▸ **Data supplied**:
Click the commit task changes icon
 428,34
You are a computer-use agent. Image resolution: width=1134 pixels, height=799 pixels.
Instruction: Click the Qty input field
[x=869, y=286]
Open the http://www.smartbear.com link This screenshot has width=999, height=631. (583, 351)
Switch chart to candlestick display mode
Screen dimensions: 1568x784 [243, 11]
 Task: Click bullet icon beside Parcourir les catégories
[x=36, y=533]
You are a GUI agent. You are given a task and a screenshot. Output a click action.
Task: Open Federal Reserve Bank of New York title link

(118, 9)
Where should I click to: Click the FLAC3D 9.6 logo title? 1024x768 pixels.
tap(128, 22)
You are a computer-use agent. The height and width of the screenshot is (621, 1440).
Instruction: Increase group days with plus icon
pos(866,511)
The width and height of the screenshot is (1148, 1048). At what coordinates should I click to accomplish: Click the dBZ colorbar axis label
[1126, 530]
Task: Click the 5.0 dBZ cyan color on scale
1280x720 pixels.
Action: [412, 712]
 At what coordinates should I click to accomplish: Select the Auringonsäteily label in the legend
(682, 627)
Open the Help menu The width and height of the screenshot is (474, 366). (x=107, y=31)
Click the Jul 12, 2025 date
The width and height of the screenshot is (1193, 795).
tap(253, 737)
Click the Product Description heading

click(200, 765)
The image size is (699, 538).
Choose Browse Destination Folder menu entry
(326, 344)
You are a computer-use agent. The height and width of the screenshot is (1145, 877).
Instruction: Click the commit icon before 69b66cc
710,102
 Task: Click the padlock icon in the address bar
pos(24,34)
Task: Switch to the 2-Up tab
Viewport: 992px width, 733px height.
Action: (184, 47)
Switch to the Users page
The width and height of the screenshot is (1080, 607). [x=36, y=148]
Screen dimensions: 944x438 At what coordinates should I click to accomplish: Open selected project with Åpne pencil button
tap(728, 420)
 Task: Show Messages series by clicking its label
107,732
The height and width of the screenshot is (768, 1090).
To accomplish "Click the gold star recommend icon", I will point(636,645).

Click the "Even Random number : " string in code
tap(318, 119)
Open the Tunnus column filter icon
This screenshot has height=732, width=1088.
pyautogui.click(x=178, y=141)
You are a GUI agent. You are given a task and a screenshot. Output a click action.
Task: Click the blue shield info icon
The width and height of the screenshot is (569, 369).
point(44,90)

▸ **What you should do**: For the listing above, identify each line bearing "computer".

▸ **Answer box**:
You are a computer-use agent. Image resolution: width=1134 pixels, height=799 pixels.
You are a computer-use agent. The height and width of the screenshot is (621, 1440).
You are a computer-use agent. The height and width of the screenshot is (1145, 877).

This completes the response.